── SOURCE DATA ──

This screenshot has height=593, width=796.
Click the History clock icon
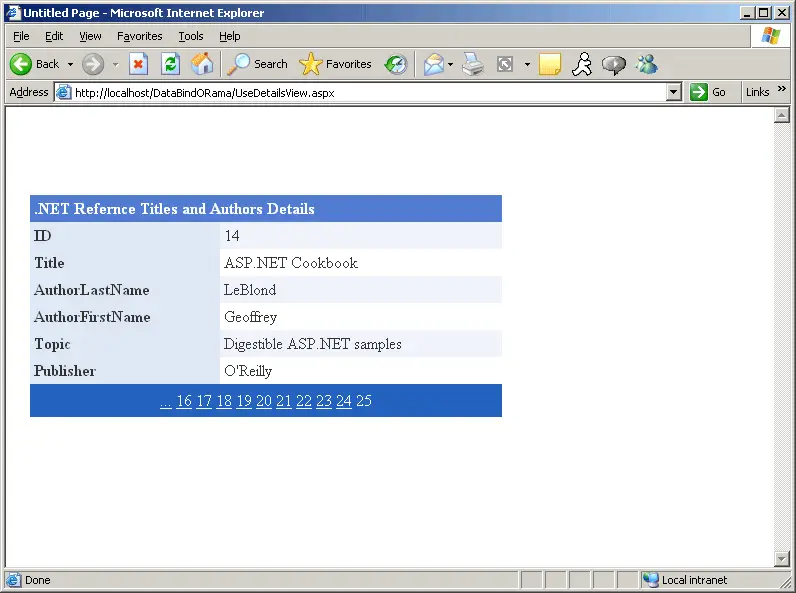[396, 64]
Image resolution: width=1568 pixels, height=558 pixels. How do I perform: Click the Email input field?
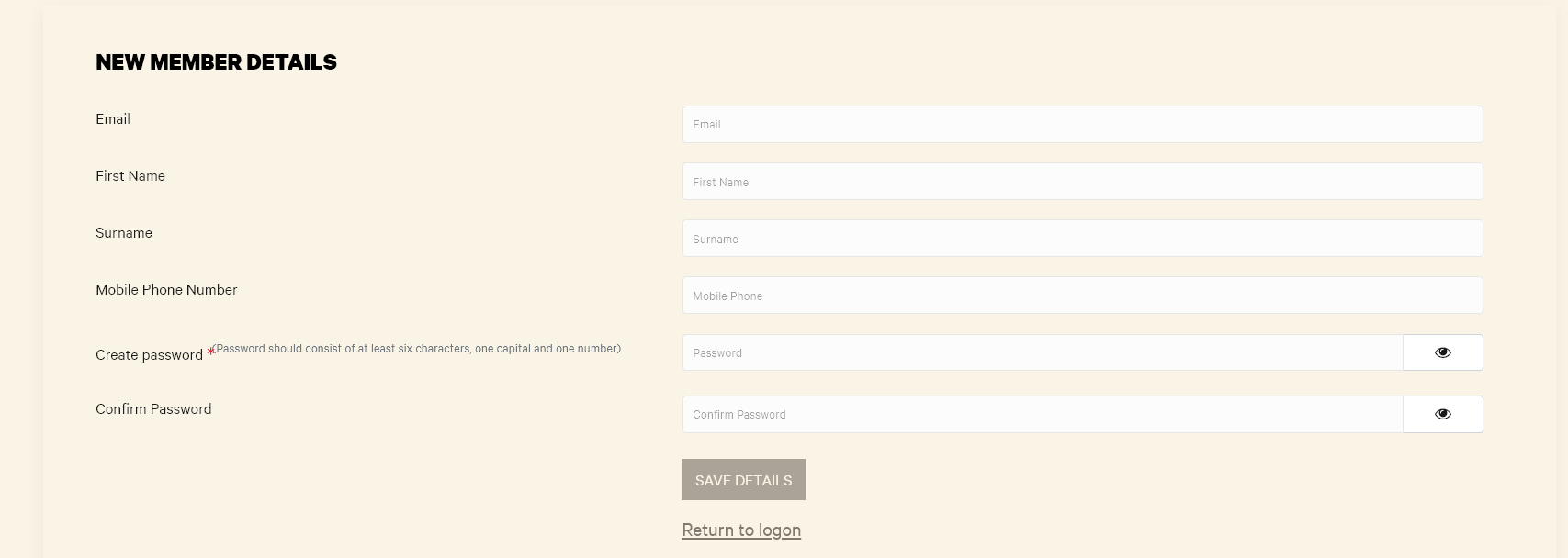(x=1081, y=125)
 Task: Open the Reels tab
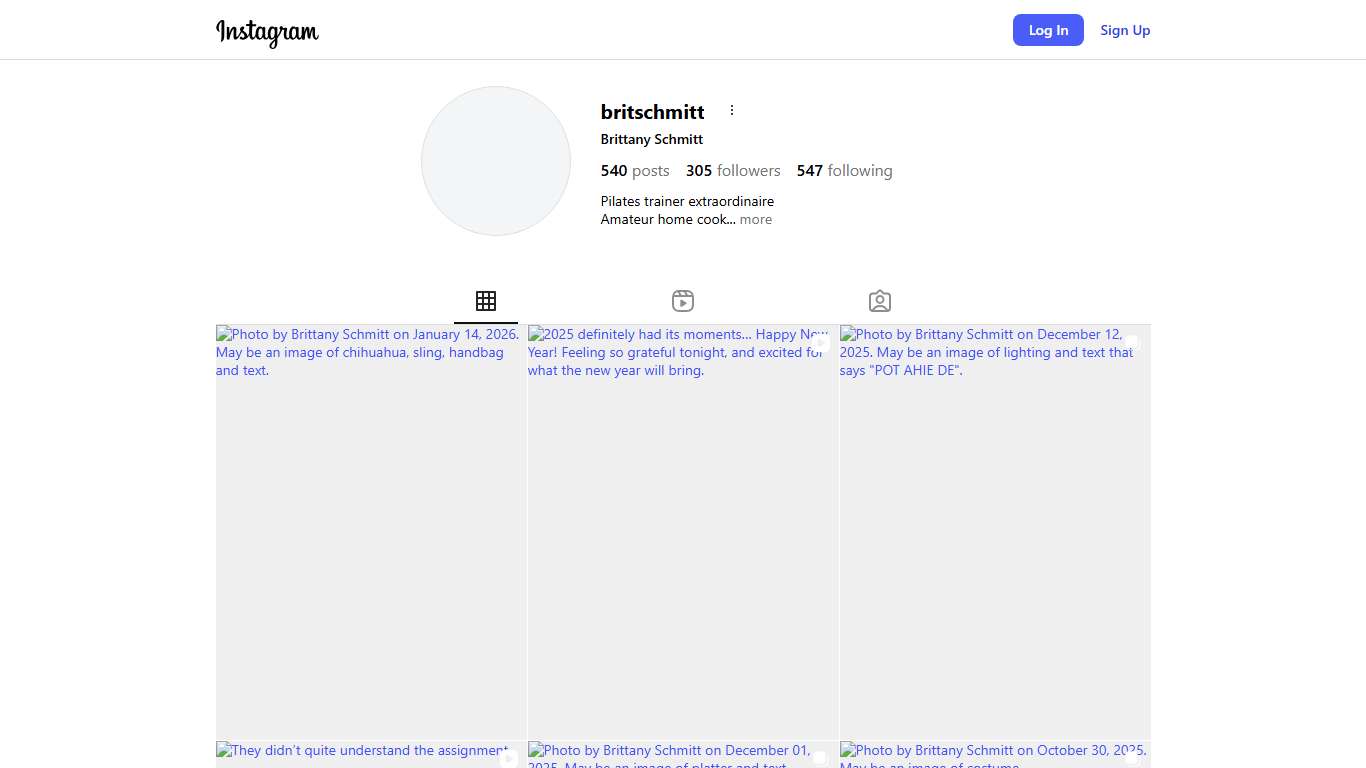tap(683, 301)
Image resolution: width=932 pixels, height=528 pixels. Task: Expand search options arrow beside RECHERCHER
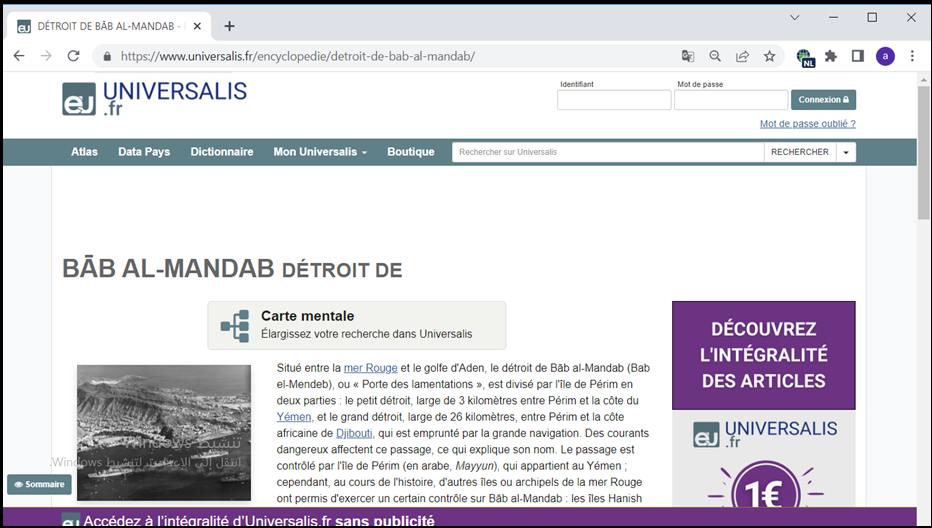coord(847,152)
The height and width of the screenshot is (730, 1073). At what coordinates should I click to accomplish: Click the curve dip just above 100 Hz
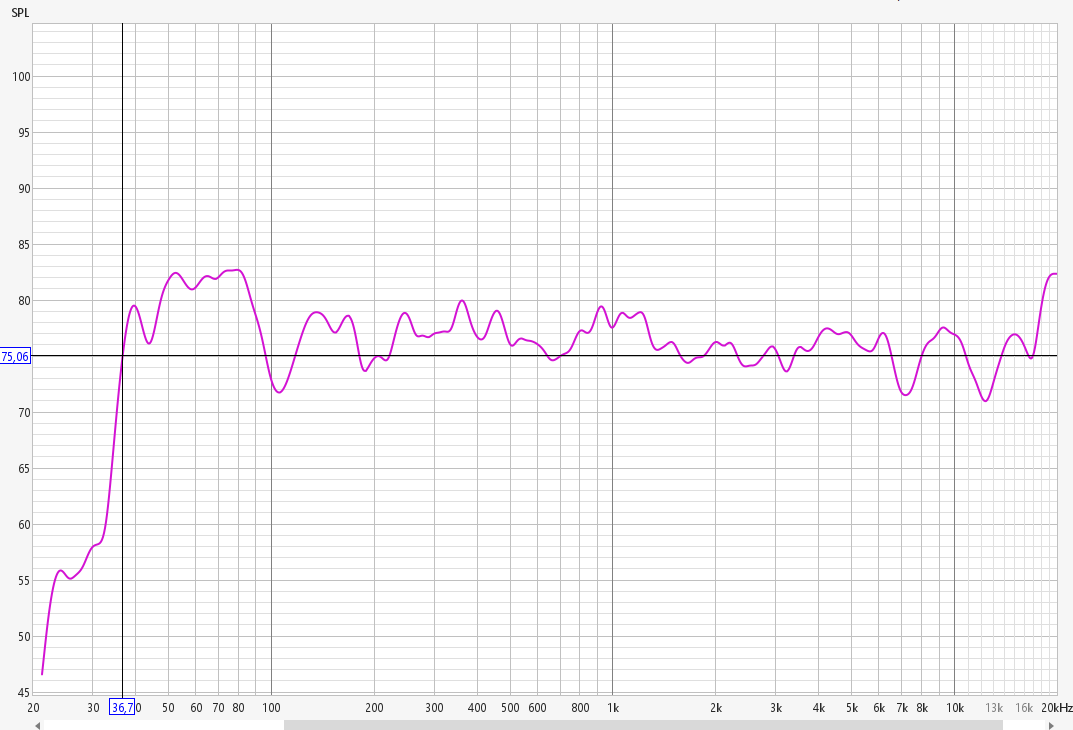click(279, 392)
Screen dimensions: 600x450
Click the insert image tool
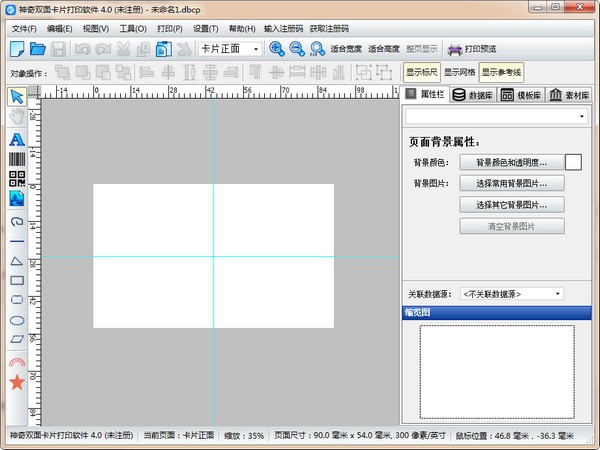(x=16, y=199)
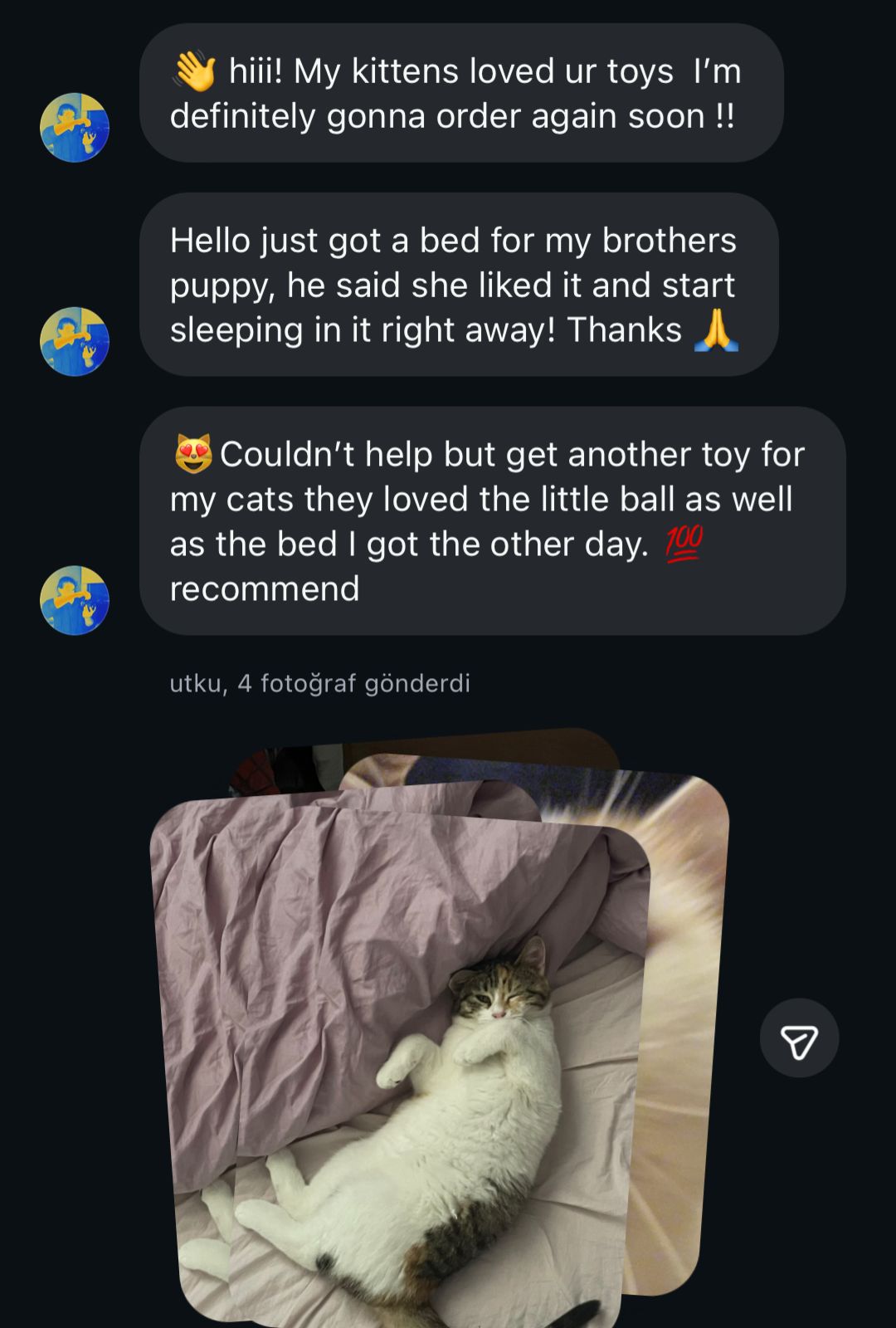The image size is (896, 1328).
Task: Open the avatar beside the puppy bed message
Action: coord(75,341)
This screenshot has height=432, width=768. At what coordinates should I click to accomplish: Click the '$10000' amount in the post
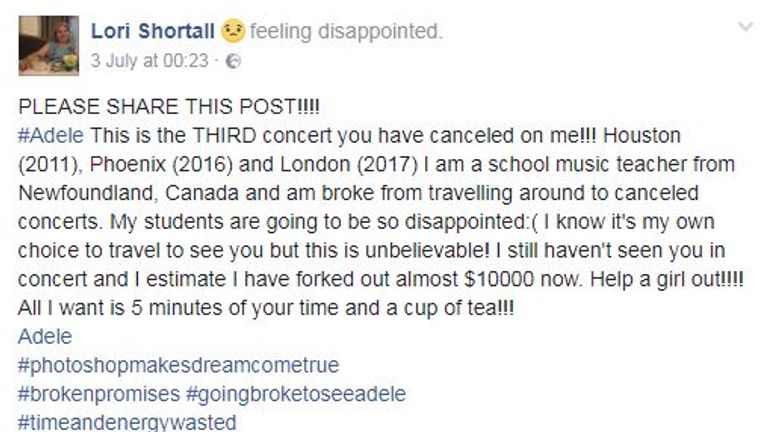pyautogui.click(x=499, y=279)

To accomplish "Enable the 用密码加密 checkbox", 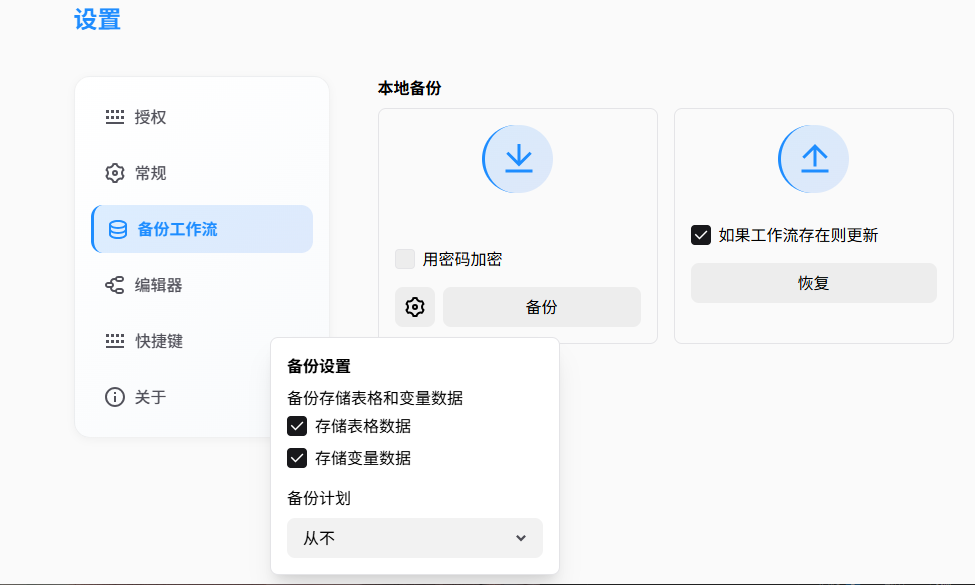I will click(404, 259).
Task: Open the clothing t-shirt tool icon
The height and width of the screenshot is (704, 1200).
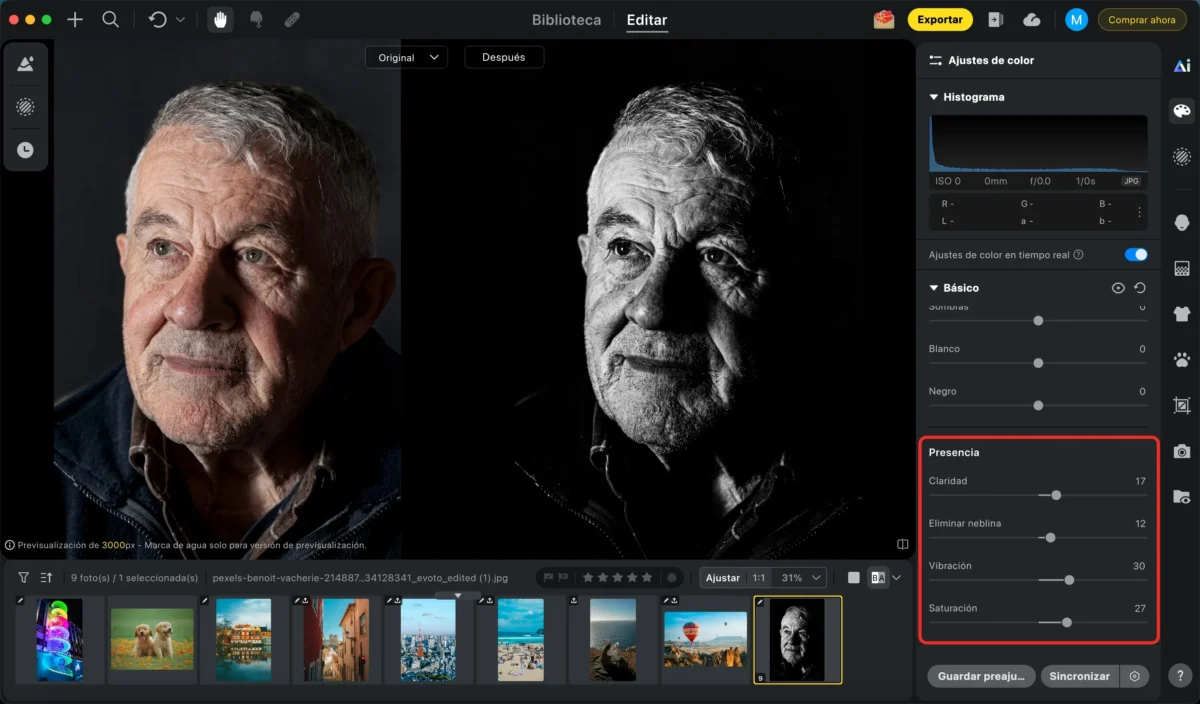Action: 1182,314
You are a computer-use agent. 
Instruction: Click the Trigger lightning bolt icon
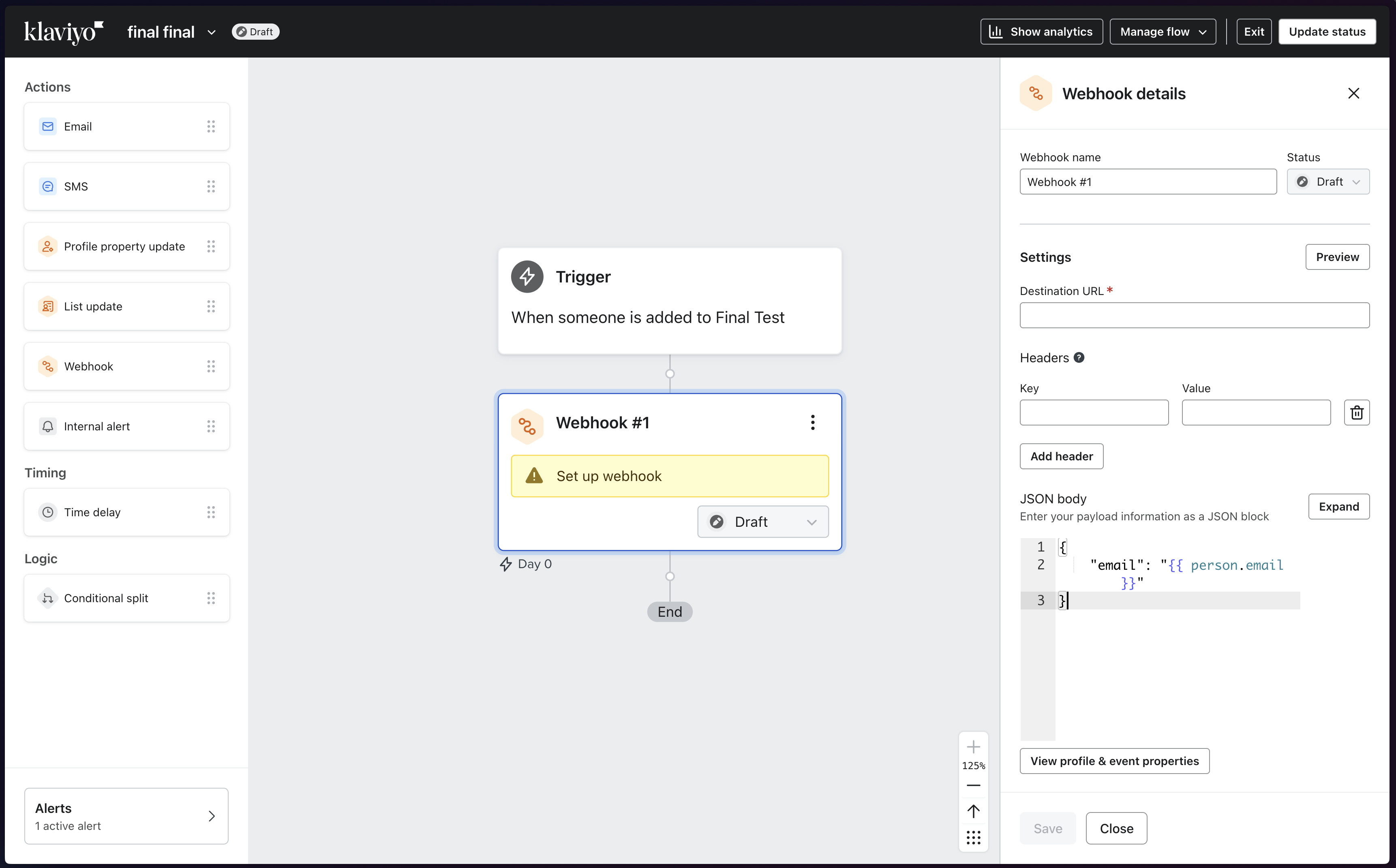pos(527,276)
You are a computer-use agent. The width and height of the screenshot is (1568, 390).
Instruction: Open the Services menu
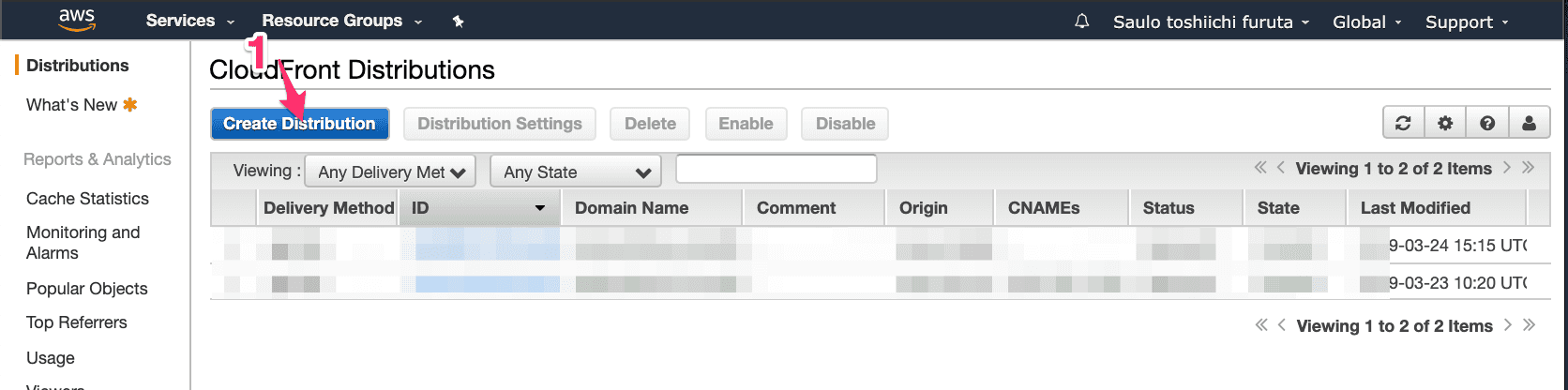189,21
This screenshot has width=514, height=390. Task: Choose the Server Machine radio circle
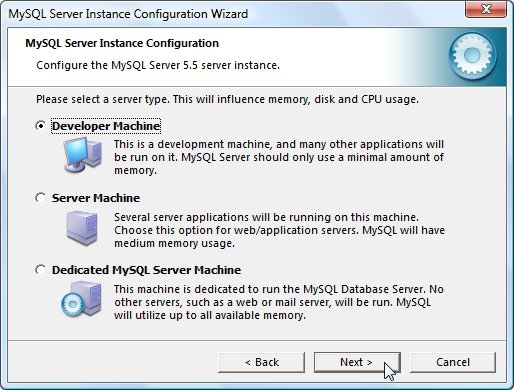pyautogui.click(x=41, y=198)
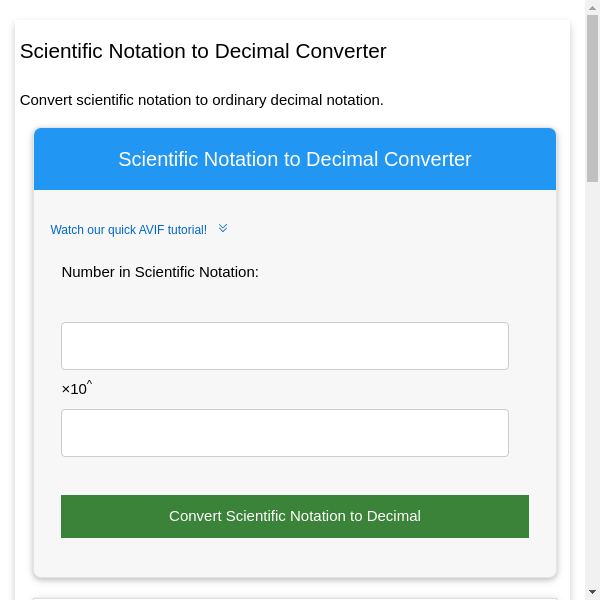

───

**WHAT IS NEEDED**
Rewrite the lines from the one containing "You are a computer-use agent. The" through the end of the items, swapping "Services" for "Settings" and changing nothing else. Leave the pictures out.

**ANSWER IN FULL**
You are a computer-use agent. The width and height of the screenshot is (1568, 390).
Instruction: Open the Settings menu
189,21
This screenshot has width=514, height=390. Task: Choose the Server Machine radio circle
pyautogui.click(x=41, y=198)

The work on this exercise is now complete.